Dear Avid: Computers are a Thing and you should use Them
Dear Avid,
Let me tell you about computers. Computers are amazing. They can do lots of things that humans can do. They excel at boring and repetitive, data-driven tasks. I'd like you to realize this, because your program, Avid, runs on a computer, and should probably take advantage of that fact one of these days.
Herein I'm going to lay out some things that computers can do, some things that Avid already does, and some things that people pay thousands of dollars for people to do which Avid could do because: Computers. This will get into some very "big" ideas for the future of software, hardware, and video production and post-production. There will be no tl;dr.
--
Computers can do voice recognition. I can use Dragon speech to text to transcribe my footage, but Avid could just do this for me.
Computers can do facial recognition. The camera on my phone knows where faces are and facebook can figure out who that face belongs to. Avid could do this, too, and automatically log and categorize footage based on who appears in it. Combined with voice recognition, Avid could generate transcripts by character and automatically generate script sync modules for every clip, ever.

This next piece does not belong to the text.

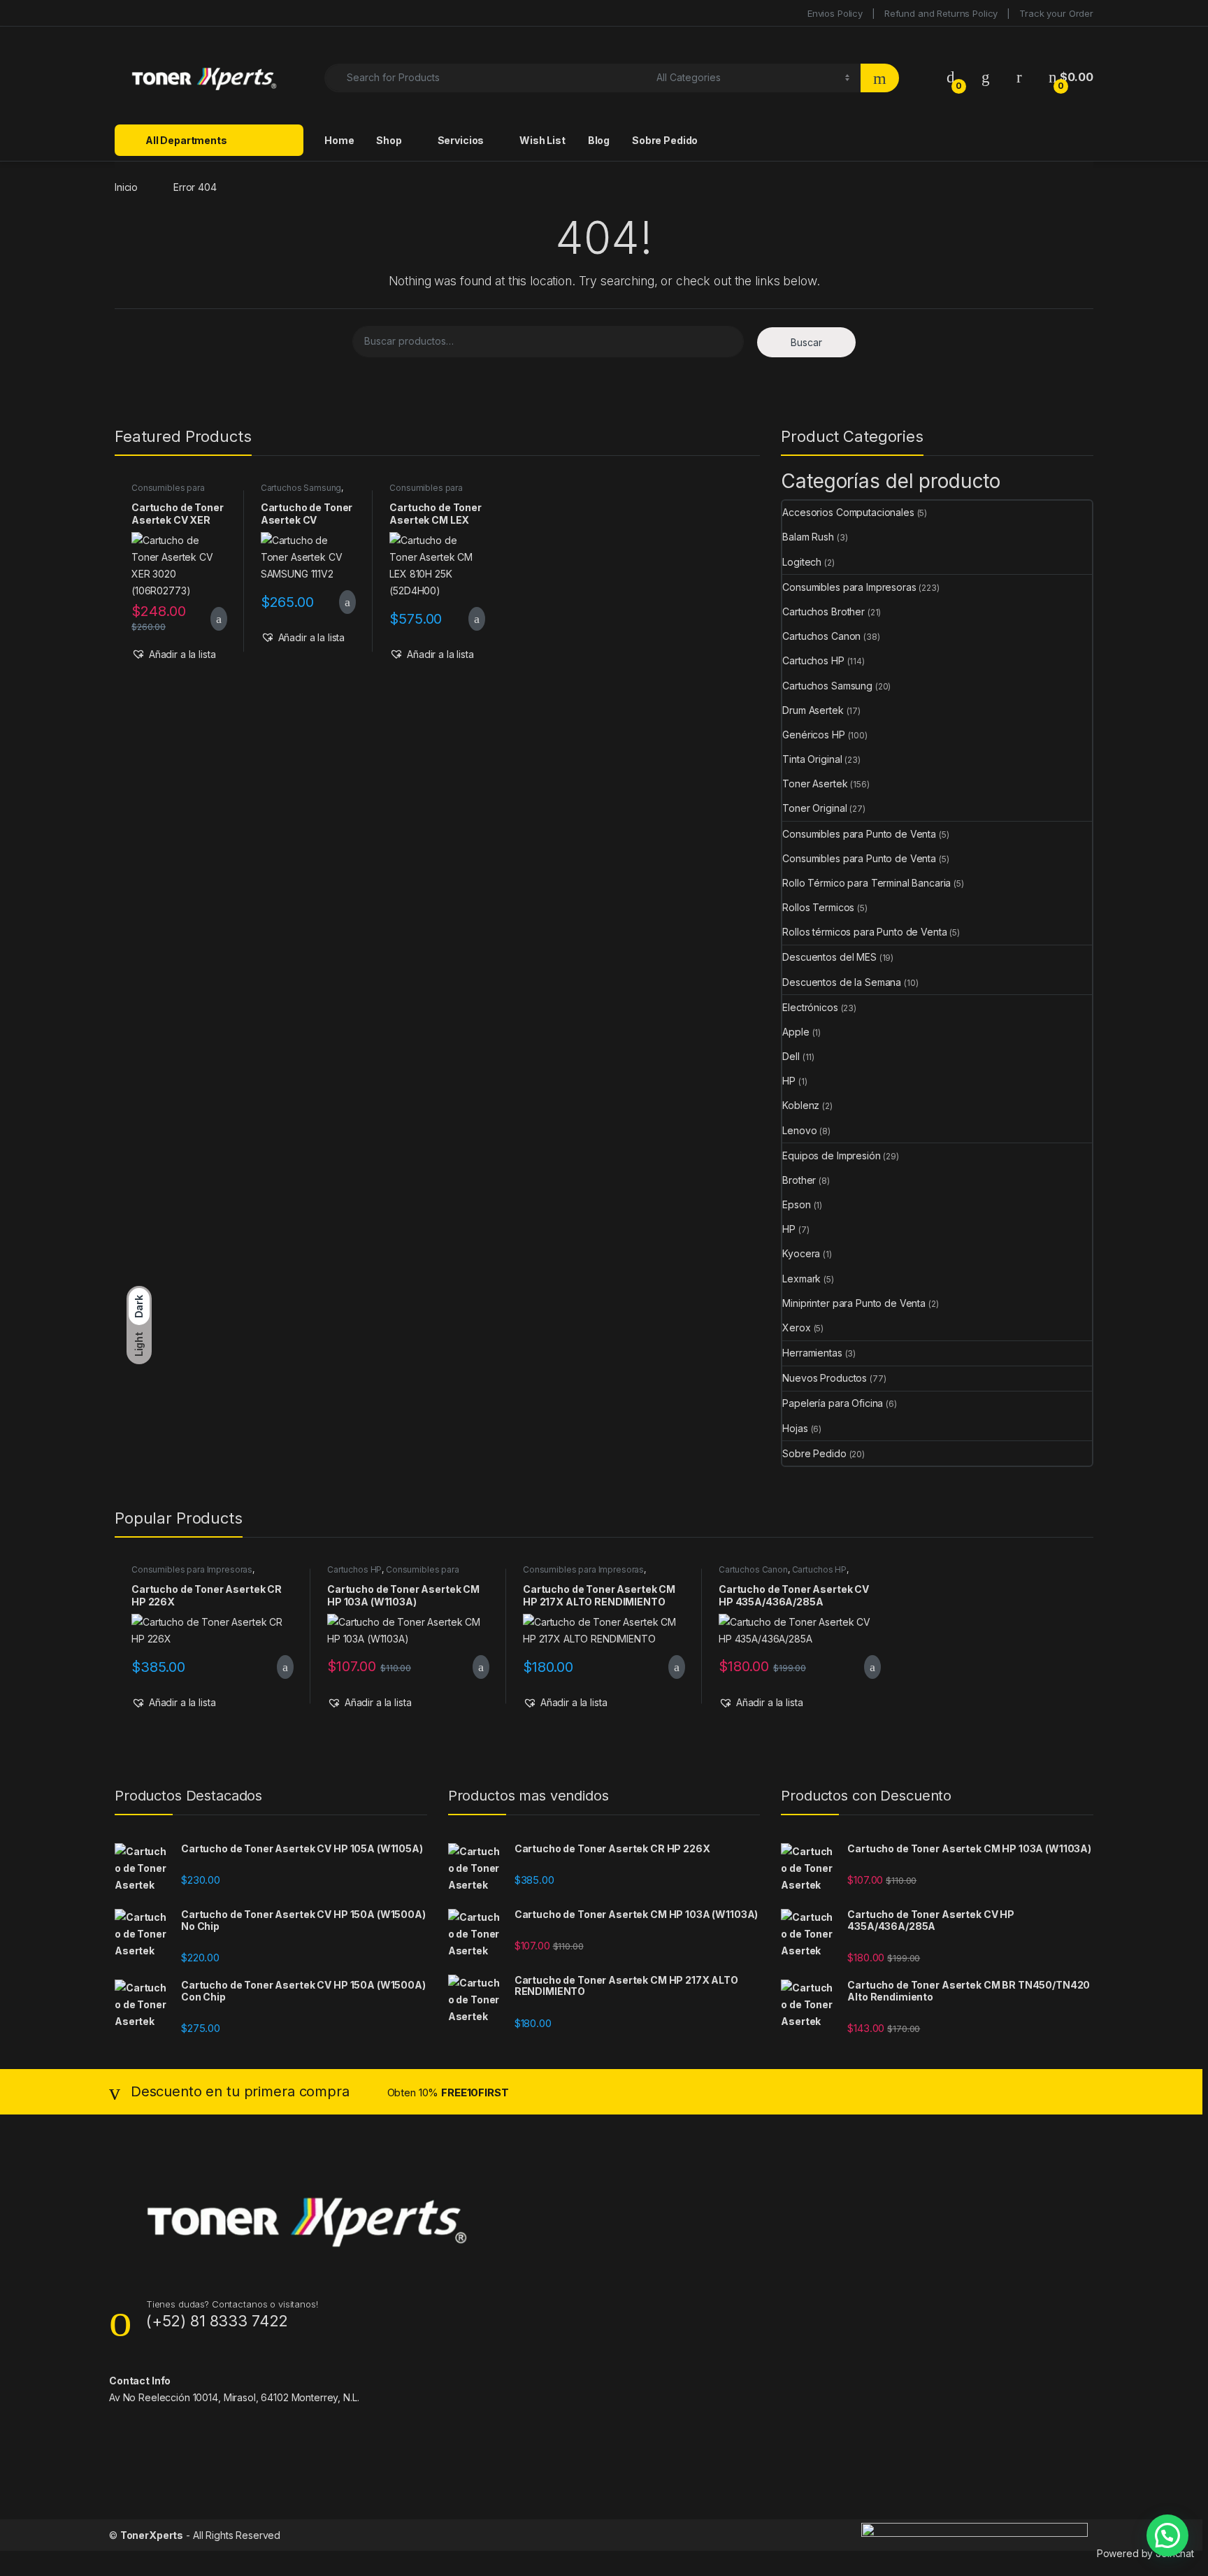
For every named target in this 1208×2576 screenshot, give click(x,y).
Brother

Computers are really good at comparing two values. Say, for example, the audio data in one file versus the audio data in another. Plural Eyes already does this, but Avid could do it, too, and automatically sync all of my audio files. Using facial recognition and voice recognition and scripts, it could compare the audio data to existing scripts and determine if a new file was actually from a different day, or could find the same audio on a cleaner mic, or could do lip-reading analysis to match an audio-only file to a video-only file.
Computers are really good at boring and repetitive tasks. For example, the way to multigroup some footage is to put all footage from your shoot into a sequence with each camera on a different video track (and corresponding audio on the respective audio tracks), sync it, add edits across all tracks. The easy (but not as good) way is to do this at all head frames. A computer could almost instantly do this, without error. The more advanced way is to add edits to head frames only when the previous clip-end-frame was a tail frame. A computer could also do this with near instantaneous speed, and again, without error. Then, to finish grouping, you have to subclip every possible subclip in the timeline post-add-edits-being-added, and assign the timeline TC to each subclip's AuxTC. Again, a computer could do this step, flawlessly, and with great speed.
What I'm trying to say is, because of computers, Avid could sync all of your footage, generate a transcript of it, catalogue who is in each shot, find the cleanest audio for each character, find which camera angles show each character's faces, and could do this all with existing technology, automatically. Then it could combine all of this data and footage into multigroups, all on its own. What I'm saying is that 90% of the thing we call "Assistant Editing" could all be done by a computer. More quickly, more effectively, and more cheaply.
But we don't need to stop there. Computers can do all of these things so well that we could go even farther. If a computer can identify footage, place it in a timeline, sync it, log it, and group it all on it's own, why not just have computers generate the timelines and multigroups dynamically and on the fly? As in: Let's eliminate the concept of timelines and groups and clips and all that. Let's have a Stream. Footage comes into the system, Avid scans it over for video and audio data, and then places it into the stream, at the right point in time relative to all other footage. This stream is instantly updated to all users, and can be viewed in Timeline form, or Group form, or some kind of other wicked awesome form that I can't even imagine because the Stream doesn't exist yet. A dynamic footage stream would eliminate the need to fix groups because they were missing a clip. It would eliminate the need for over-cutting edited sequences with that fixed group. It would mean that editors could start working the moment that the first tape was ingested with no fear of the footage "not being ready."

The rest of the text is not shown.